This is NOT the story of Sniff, Scurry, Hem and Haw, the characters featured in the popular management best-seller by Spencer Johnson. In fact, there are no boneheaded managers who speak in unintelligible metaphors they picked up while browsing the newsstands before their flight anywhere within fifty yards of this article.
No, this is the story of cheese.
In particular, who moved it.
See, one of the foibles of being single is the sometimes unfortunate necessity of Roommates. Now Roommates are different from significant others or spouses or children in that you don?t have any relationship with them, you can?t withhold sex or the remote control or Nintendo from them if they do something annoying. Roommates are different in that you can?t be unreasonable with them either.
No, Roommates are a different breed. You co-exist in a living space, but you each have your sacred amd holy don’t you come in here it’s my have to get away from you sanctuary space. If you’re friends, you may hang out together, and you may even do some of your grocery shopping together. If you’re just Roommates, you may even have a line drawn in the refrigerator.
But no matter what kind of Roommate you have, you have a routine. You know when she has to shower in order to make it to work in time, she knows when you like to make your call for takeout. You move around each other, making sure you don’t touch their belongings, making sure you don’t annoy them. God knows you need their contribution to the rent and utilities; you don’t want to make her mad.
She is used to seeing your things, too. She is used to your groceries in the kitchen. She knows what brand of cereal you buy, what brand of tofu you prefer, what kind of milk you keep on hand.
And then you go and mess it all up by changing your way of eating.
Suddenly the tofu is missing. There is no more skim milk. You’ve thrown away all the cereal. In their place are heavy cream, sirloin steak, and blocks of cheese.

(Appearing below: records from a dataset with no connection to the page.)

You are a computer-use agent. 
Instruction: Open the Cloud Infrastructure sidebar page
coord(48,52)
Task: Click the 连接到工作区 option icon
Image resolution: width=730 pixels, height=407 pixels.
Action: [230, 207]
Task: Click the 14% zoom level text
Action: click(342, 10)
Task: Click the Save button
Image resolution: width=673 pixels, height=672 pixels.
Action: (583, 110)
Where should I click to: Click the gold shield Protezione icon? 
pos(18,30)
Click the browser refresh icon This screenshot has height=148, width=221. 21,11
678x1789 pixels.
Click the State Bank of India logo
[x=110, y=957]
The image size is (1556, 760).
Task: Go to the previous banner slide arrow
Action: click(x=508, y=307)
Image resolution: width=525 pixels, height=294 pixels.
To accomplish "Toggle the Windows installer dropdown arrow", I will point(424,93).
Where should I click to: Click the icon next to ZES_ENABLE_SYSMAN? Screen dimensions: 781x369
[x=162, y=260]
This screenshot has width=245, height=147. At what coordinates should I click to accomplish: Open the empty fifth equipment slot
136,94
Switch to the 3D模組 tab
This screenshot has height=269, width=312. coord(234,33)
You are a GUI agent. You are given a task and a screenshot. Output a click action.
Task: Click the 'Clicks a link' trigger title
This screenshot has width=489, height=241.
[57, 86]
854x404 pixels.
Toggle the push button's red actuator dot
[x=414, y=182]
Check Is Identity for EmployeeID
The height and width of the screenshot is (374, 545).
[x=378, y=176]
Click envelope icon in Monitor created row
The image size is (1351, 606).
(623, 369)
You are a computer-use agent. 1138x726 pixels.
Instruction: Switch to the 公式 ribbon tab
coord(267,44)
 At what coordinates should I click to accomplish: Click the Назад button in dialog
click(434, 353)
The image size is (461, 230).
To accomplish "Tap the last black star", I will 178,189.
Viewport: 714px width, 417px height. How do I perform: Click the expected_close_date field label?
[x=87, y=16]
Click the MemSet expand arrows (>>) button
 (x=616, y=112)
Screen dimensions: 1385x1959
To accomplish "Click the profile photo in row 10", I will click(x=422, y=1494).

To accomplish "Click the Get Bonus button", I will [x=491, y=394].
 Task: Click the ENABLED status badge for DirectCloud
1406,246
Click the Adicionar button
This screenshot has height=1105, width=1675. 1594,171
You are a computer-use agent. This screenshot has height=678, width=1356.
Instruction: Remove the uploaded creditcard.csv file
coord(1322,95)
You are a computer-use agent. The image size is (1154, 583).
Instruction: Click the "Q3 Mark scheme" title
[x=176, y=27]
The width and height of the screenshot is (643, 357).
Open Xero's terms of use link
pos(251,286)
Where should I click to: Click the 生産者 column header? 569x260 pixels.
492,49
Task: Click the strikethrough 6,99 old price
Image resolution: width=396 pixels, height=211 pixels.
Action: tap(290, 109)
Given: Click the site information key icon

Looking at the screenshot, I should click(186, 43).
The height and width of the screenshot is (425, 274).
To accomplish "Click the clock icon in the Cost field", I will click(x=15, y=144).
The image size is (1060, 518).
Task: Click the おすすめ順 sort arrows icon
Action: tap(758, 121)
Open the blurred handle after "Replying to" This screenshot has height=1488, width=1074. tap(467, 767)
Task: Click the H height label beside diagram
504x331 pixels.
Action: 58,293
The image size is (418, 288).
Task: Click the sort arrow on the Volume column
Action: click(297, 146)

And then she catches you cooking.
She approaches trepidaciously, points to the shiny metal things on the stove and says, “What are those?”
“These are pots,” you reply, and you think, didn’t we cover this last month?
She circles you, watching. She opens and closes the fridge and few times, totally baffled by the changes in there.
“How am I supposed to know what’s yours now?” she wails. “It’s all different.” You assure her that the line you once drew across the shelves can be redrawn. You tell her things will be a little different now, though. You’ll be cooking, you’ll be exercising, and you will be borrowing her size smaller clothes soon. Your Roommate shakes her head and walks back to her sanctuary, muttering something abou”strange foods” and “Hem and Haw.”
“Hey!” you call after her. “There’ll be none of that management mumbo-jumbo in this house!”
A few days later, you’ve gotten past the carb withdrawal headaches, you’ve begun wandering around the house chanting “dietary fat does not make you fat,” and you are scaring the locals with your keto breath.
You reach into the fridge for a piece of cheese, thrilled that THIS can be your snack, and it’s gone.
“HEY!” you shout. “WHO MOVED MY CHEESE???”
“I thought you said , ‘No management mumbo-jumbo in this house,’” your Roommate snidely suggests.
“Look!” you exclaim in horror. “Where the heck is my cheese? I need my cheese! I have to have my low carb snacks or I?m gonna DIIIIIIIIIE!” Admittedly, induction is making you a bit of a drama queen, but you might as well milk it for all its worth. After all, she’s the one who pitches a fit every time you leave a drop of toothpaste in the sink. It’s only fair, right?
“You never used to eat cheese, so I thought it was mine,” she replies meekly. “Everything’s so different now. You’re cooking, you’re weighing yourself all the time, there’s foreign food in the fridge, and your breath stinks.” She shrinks into the corner. “I just can’t handle this…this…change. I’m scared. Hold me.”
You stifle a laugh and realize that even though you are the only one on this new WOE, you’re not the only one this affects. You sit her down on the couch and explain how this all works. You explain why it’s time for you to make a change in your life. You show her all the foods you’re eating. You redraw the line in the fridge. And you assure her that you’ll start using the Listerine Breath Strips.
And that may be all it takes. Living with someone else, especially someone you’re not related to or sleeping with, requires a bit more care sometimes, and it often requires some compromise and understanding. Just like Dr. Johnson says in Who Moved My Cheese?, it’s important to help those around you understand that change happens and to anticipate change. Since you’re making the change happen, it’s up to you to monitor it, help everyone adapt to the change, and to be able to enjoy the change.
And if all else fails, get a Sharpie. And start putting your name on your cheese.